→ Latihan A:
Jawablah pertanyaan berikut berdasarkan bacaan tentang gaya hidup.
(i) Menurut Mowen dan Minor, gaya hidup adalah tiga hal apa saja tentang orang?
(ii) Prinsip perilaku konsumen dalam Islam apa yang disebut, dan apa artinya?
(iii) Menurut Tafsir Jalalain, kapankah yang dimaksud dengan "di setiap memasuki mesjid"?
→ Latihan B: Sebutkan semua sikap yang menurut penulis bacaan tentang gaya hidup dituntut dari perilaku gaya hidup konsumen seorang Muslim.

Gaya hidup




Gaya hidup adalah menggambarkan perilaku seseorang, yaitu bagaimana ia hidup, menggunakan uangnya, dan memanfaatkan waktu yang dimilikinya. Menurut Mowen dan Minor, gaya hidup adalah bagaimana orang hidup, bagaimana mereka membelanjakan uangnya, dan bagaimana mereka mengalokasikan waktu mereka. Menurut Widjaja, gaya hidup adalah perilaku individu yang diwujudkan dalam bentuk aktivitas, minat dan pandangan individu untuk mengaktualisasikan kepribadiannya karena pengaruh interaksi dengan lingkungannya.

Perilaku konsumtif merupakan tindakan konsumen dalam mendapatkan, menggunakan, dan mengambil keputusan dalam memilih suatu barang yang belum menjadi kebutuhannya serta bukan menjadi prioritas utama, hanya karena ingin mengikuti mode, mencoba produk baru, bahkan hanya mencoba untuk memperoleh pengakuan sosial dengan dominasi faktor emosi. Perilaku hedonis merupakan salah satu gaya hidup yang mengedepankan kemanjaan dan ekstravagansa, yang secara khusus memerlukan perlakuan pelayanan yang benar-benar dapat memberikan kesenangan diri, termasuk mengisi waktu luang, sehingga membelanjakan uangnya untuk memenuhi keinginanya dalam unjuk identitas diri dan aktualisasi diri.

Menurut penulis, perilaku gaya hidup konsumen seorang Muslim di tuntut untuk bersikap sederhana, tidak berlebih-lebihan, tidak boros, dan menyesuaikan kebutuhan dan keinginan dengan anggaran yang ada sehingga tidak berperilaku konsumtif dan hedonis. Sesuai dengan salah satu prinsip perilaku konsumen dalam Islam yaitu prinsip Kesederhanaan. Kesederhanaan artinya tidak berlebih-lebihan.

Dalam al-Qur’an disebutkan bahwa Allah SWT melarang makan dan minum secara berlebih-lebihan, hal ini terdapat dalam Q.S Al-A’Raaf (7): 31 Allah SWT menegaskan:


يَا بَنِي آدَمَ خُذُوا زِينَتَكُمْ عِنْدَ كُلِّ مَسْجِدٍ وَكُلُوا وَاشْرَبُوا وَلا تُسْرِفُوا إِنَّهُ لَا يُحِبُّ الْمُسْرِفِينَ (31)


“Hai anak Adam, pakailah pakaianmu yang indah di Setiap (memasuki) mesjid, Makan dan minumlah, dan janganlah berlebih-lebihan. Sesungguhnya Allah tidak menyukai orang-orang yang berlebih-lebihan.”

Menurut Tafsir Jalalain Q.S Al-A’Raaf [7] ayat 31 dijelaskan (Hai anak Adam, pakailah pakaianmu yang indah) yaitu buat menutupi auratmu (di setiap memasuki mesjid) yaitu di kala hendak melakukan salat dan tawaf (makan dan minumlah) sesukamu (dan janganlah berlebih-lebihan. Sesungguhnya Allah tidak menyukai orang yang berlebih-lebihan). Sedangkan dalam Tafsir Al-Azhar Juz (8) dijelaskan bahwa Selain berpakaian yang pantas, maka makan dan minumlah yang sederhana. Disini nampak bahwa keduanya mempengaruhi sikap hidup Muslim yaitu menjaga kesehatan rohani dengan ibadat dan makan dan minumlah yang pantas dan tidak berlebih-lebihan bagi kesehatan jasmani.

(Entri tentang lokasi item)

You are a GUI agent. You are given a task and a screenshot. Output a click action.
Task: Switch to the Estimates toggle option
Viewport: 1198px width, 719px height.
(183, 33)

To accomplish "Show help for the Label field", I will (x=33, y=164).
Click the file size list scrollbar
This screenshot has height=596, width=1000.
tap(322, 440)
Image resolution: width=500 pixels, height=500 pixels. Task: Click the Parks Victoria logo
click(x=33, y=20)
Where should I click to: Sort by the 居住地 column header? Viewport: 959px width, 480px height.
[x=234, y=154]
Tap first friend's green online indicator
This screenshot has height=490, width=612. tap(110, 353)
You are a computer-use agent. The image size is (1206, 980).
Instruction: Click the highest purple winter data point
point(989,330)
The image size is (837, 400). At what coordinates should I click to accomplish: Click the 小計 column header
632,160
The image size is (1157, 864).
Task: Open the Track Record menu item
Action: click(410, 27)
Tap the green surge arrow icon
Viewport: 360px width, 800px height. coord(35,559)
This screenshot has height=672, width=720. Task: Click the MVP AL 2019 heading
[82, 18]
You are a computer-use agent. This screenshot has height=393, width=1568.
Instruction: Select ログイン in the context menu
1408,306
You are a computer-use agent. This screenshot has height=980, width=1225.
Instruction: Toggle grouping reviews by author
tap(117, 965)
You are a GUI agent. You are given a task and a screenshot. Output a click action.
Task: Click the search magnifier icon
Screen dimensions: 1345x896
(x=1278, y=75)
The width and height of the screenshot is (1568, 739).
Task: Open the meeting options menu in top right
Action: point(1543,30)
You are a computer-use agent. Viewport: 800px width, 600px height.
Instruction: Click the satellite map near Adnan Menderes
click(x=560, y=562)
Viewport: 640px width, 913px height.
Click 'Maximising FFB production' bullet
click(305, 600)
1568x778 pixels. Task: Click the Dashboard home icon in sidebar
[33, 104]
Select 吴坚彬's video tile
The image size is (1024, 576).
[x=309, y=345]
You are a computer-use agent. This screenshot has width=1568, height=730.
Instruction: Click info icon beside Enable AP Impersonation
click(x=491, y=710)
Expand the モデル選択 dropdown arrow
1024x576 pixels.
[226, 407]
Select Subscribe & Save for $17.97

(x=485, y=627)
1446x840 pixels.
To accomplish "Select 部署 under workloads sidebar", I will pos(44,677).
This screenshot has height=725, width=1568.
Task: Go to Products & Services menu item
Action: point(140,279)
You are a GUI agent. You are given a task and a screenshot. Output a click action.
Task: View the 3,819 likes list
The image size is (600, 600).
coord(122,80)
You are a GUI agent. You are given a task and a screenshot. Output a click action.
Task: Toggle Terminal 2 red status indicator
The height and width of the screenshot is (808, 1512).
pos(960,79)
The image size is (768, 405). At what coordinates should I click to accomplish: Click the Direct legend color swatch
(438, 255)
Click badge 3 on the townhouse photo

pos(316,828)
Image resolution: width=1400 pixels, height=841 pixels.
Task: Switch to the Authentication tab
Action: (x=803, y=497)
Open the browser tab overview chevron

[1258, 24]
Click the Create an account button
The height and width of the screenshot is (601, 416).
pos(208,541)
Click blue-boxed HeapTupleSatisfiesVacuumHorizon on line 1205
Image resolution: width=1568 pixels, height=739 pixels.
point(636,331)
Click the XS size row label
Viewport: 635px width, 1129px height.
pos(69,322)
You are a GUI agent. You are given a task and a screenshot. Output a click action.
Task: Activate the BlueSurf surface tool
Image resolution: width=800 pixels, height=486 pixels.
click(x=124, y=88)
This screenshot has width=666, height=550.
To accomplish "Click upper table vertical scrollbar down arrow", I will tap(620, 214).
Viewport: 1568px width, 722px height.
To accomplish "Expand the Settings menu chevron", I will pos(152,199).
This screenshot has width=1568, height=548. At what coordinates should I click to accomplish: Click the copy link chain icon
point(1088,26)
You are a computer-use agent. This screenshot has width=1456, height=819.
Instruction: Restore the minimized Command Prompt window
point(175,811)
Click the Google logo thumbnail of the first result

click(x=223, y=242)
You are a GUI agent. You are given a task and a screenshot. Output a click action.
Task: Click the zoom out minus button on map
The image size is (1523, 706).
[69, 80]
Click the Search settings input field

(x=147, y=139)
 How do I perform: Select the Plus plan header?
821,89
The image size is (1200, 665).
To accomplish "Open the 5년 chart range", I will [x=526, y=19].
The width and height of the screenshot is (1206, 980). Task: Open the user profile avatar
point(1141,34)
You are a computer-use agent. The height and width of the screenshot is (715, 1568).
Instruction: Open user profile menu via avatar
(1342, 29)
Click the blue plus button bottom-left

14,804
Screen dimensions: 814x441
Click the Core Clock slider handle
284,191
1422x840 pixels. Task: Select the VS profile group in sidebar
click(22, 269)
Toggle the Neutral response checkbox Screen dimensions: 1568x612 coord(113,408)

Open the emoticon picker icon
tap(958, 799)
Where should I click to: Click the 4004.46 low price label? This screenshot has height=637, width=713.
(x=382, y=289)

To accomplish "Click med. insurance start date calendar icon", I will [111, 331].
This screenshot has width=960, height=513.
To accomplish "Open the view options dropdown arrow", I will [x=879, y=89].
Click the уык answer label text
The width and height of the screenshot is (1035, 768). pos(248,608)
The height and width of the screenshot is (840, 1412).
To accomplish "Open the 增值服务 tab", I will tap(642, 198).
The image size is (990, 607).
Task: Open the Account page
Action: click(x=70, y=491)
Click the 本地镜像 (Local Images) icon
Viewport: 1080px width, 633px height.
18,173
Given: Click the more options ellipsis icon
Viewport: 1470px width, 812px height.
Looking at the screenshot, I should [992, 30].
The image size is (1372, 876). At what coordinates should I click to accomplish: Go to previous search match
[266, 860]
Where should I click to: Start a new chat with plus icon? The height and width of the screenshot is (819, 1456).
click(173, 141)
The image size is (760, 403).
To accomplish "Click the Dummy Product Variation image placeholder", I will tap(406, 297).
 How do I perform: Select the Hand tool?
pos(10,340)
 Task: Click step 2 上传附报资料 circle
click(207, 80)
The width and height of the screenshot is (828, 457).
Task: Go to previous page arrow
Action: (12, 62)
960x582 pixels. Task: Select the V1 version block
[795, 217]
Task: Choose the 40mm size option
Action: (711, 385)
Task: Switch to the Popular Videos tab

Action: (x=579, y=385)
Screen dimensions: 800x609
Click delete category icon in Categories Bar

→ Jawaban Lengkap A:
(i) Bagaimana orang hidup, bagaimana mereka membelanjakan uangnya, dan bagaimana mereka mengalokasikan waktu mereka.
(ii) Prinsip Kesederhanaan, yang artinya tidak berlebih-lebihan.
(iii) Di kala hendak melakukan salat dan tawaf.

→ Jawaban Lengkap B: Bersikap sederhana, tidak berlebih-lebihan, tidak boros, serta menyesuaikan kebutuhan dan keinginan dengan anggaran yang ada.